# Cleaning algae from exterior walls?



## Rían P (Jun 2, 2014)

Hi everyone! 

Looking for a bit of advice if anyone has cleaned the algae from exterior walls?

House has got rough looking lately, very green and dirty with the damp weather we’ve had.

Been told Hypochlorite would do the job, but I was wondering if there was anything else maybe a bit more user friendly? Also heard of white vinegar being used.

Could I use surfex or snow foam in a Lance? Something I could apply via the power washer/ Lance. 

Thanks all!

Rían


----------



## Alfie7777 (Jul 25, 2018)

Look for a product called algon ,user friendly (organic) vinegar based


----------



## pxr5 (Feb 13, 2012)

BAC-50

https://job-prices.co.uk/best-moss-killer/

Dilutes at 40-1 to 25-1. Amazing stuff for moss and algae.

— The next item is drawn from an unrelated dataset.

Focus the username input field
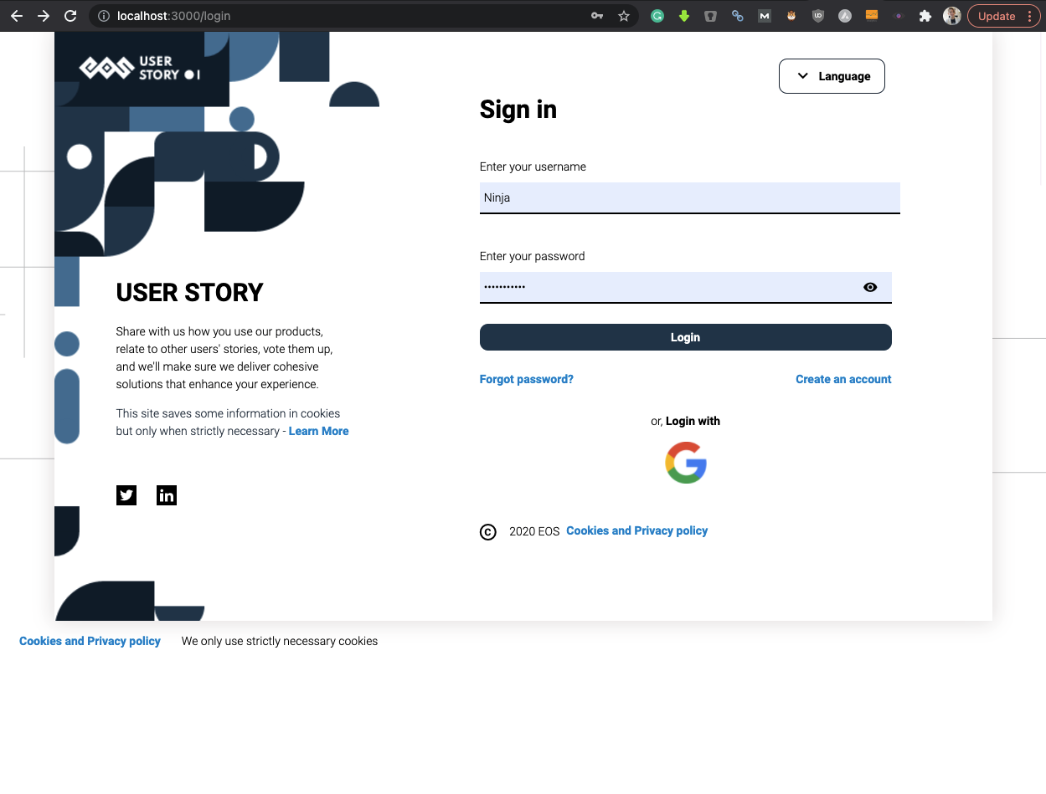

It's all I use now (with some bleach too)


----------



## vwbloke (Apr 27, 2007)

Is there anything out there that'll clean but also keep it at bay for a longer period?

Corner of my parents house has a spot that never sees sun and is always lethal in the wet. They are getting older so I'm more and more worried about them falling. I know nothing will stop it coming back but I have to power wash that corner 3-4 times every winter.


----------



## fatdazza (Dec 29, 2010)

Another + for BAC50

Price seems to have gone up a lot, which I suspect is due to demand for biocides due to COVID.

Edit - just seen for around £35 for 5 litres delivered on Amazon


----------



## Alfie7777 (Jul 25, 2018)

Didn’t the op ask for user friendly products &#55358;&#56596;


----------



## Rían P (Jun 2, 2014)

Thanks all for the recommendations everyone! I’ll do a bit of research on those and see what happens!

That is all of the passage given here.